Falling Price of Offshore Wind Power Drives UK Deployment

Sep 13, 2022

Guidehouse Insights windmill

In early July, a record amount of renewable energy was secured through the most success-ful round to date of the UK government’s flagship auction scheme. The fourth round of the Contracts for Difference (CfD) scheme secured almost 11GW across a range of clean tech-nologies, approximately 7 GW of which will be offshore wind. The result is a series of awards projects across the UK, including the world’s single largest offshore wind farm. Amidst a renewed emphasis on the European energy transition, the UK has earmarked wind energy to play a central role in meeting net-zero and energy security commitments, and both the industry and policymakers are stepping up to the mark.

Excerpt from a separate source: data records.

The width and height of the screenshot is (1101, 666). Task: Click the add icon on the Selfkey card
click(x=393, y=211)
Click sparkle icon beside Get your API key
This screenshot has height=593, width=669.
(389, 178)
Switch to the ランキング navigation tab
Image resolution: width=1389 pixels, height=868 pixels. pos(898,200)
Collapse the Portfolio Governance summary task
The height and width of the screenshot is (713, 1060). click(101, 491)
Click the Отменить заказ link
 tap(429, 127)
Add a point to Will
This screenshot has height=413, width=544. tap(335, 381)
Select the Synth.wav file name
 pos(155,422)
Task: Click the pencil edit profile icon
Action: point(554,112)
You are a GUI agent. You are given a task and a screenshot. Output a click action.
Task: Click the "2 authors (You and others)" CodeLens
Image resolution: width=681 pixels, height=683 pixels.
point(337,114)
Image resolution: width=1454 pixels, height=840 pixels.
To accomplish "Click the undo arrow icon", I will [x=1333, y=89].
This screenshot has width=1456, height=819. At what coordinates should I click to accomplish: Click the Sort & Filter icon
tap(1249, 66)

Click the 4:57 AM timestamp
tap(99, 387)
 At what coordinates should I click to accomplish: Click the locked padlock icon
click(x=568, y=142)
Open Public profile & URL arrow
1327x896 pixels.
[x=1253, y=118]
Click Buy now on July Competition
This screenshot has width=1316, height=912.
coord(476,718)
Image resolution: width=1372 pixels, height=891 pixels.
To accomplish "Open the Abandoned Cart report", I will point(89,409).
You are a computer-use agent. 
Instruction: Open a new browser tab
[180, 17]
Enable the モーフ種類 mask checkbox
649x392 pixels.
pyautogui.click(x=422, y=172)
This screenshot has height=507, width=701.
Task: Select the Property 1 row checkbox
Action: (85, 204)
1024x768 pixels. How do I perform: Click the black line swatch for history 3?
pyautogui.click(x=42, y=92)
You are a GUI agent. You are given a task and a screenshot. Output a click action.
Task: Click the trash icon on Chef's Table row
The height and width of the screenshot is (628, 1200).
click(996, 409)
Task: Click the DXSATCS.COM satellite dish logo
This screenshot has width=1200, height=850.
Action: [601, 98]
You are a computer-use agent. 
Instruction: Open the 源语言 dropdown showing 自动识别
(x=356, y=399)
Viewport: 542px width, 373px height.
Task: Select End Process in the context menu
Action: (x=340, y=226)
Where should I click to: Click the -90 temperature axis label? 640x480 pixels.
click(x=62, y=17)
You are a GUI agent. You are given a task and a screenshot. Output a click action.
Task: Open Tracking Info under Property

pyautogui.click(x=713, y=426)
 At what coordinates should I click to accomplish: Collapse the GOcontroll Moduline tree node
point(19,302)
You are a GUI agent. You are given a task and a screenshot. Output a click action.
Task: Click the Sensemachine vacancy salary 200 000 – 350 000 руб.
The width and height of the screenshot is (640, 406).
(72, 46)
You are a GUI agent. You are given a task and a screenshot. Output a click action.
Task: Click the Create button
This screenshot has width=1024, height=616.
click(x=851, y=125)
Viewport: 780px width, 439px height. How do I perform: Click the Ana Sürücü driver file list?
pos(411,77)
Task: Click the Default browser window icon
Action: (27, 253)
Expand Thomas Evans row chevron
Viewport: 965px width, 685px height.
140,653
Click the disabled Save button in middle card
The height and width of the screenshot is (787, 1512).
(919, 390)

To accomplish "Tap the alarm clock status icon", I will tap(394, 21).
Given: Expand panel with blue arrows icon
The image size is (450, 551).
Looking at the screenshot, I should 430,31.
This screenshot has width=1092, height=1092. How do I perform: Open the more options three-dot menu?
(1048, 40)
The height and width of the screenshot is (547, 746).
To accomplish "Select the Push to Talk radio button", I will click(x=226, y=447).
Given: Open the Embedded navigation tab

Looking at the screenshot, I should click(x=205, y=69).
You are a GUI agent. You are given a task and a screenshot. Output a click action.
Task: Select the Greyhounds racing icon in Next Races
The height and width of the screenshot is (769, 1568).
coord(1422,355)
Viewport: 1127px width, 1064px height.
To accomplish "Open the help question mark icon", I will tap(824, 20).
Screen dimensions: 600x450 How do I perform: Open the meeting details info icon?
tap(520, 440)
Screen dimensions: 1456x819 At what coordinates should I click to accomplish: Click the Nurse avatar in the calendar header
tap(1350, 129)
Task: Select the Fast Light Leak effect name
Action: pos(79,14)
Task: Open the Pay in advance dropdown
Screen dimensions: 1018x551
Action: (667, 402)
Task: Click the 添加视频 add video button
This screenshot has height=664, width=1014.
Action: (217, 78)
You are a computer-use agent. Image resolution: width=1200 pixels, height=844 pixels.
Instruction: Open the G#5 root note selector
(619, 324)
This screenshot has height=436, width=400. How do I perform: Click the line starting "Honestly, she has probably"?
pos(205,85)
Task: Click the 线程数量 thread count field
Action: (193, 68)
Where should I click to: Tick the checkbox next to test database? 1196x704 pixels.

UK Offshore Wind Prices Have Fallen to an All-Time Low

The CfD scheme is the government’s main mechanism for supporting low-carbon electricity generation, protecting project developers from volatile wholesale prices, and ensuring a fair price for consumers. Following the most recent allocation round, the UK government announced that the contract price for windfarms was nearly 6% lower than the 2019 auction. Offshore windfarm operators will sell power for as little as £37.35 ($43.64) per megawatt hour, a highly competitive price given supply-chain constraints and global inflationary pressures, closing the gap on onshore wind and solar PV. While technology improvements and established logistics influence cost reductions, the driving force stems from ambitious government targets. Signed in 2019, the Offshore Wind Sector Deal set a target of at least 30GW operational capacity by 2030 providing over 30% of UK electricity. Guidehouse Insight’s Global Wind Energy Database 2Q22 anticipates capacity to increase at a compound annual growth rate of 11.1% through 2030, to a cumulative capacity of over 33 GW. 

Recently announced projects include the 1,080 MW Inch Cape Phase 1 in Scotland and the 2,852 MW Hornsea Three in England, which upon completion will be the world’s largest offshore wind zone. Hexicon’s 32 MW TwinHub in the Celtic Sea secured a CfD from the UK government in July, becoming the first ever floating wind project to do so and securing 15-year revenue support in the process.

European Governments Are Signaling Their Intent

Guidehouse Insights forecasts the UK, Germany, and the Netherlands, to be Europe’s strongest performers in terms of total annual wind capacity additions between 2022 and 2031, and falling costs are not the only driver. New Dutch offshore auctions focus heavily on non-price criteria, recognizing and rewarding wind energy’s added value and emphasizing ecology and system integration. France, Germany, and Belgium are all building these criteria into their auctions. The introduction of such measures and increasingly ambitious capacity targets shows the appetite to capitalize on the renewed emphasis on wind energy. Governments shouldn’t stop there - next steps should concentrate on streamlining of regulation to shorten the permitting process and addressing supply-chain instability and rising raw material costs. Priorities for developers include reducing operation and maintenance costs and improving digitalization to unlock performance data and allow preventive maintenance to reduce forced outages.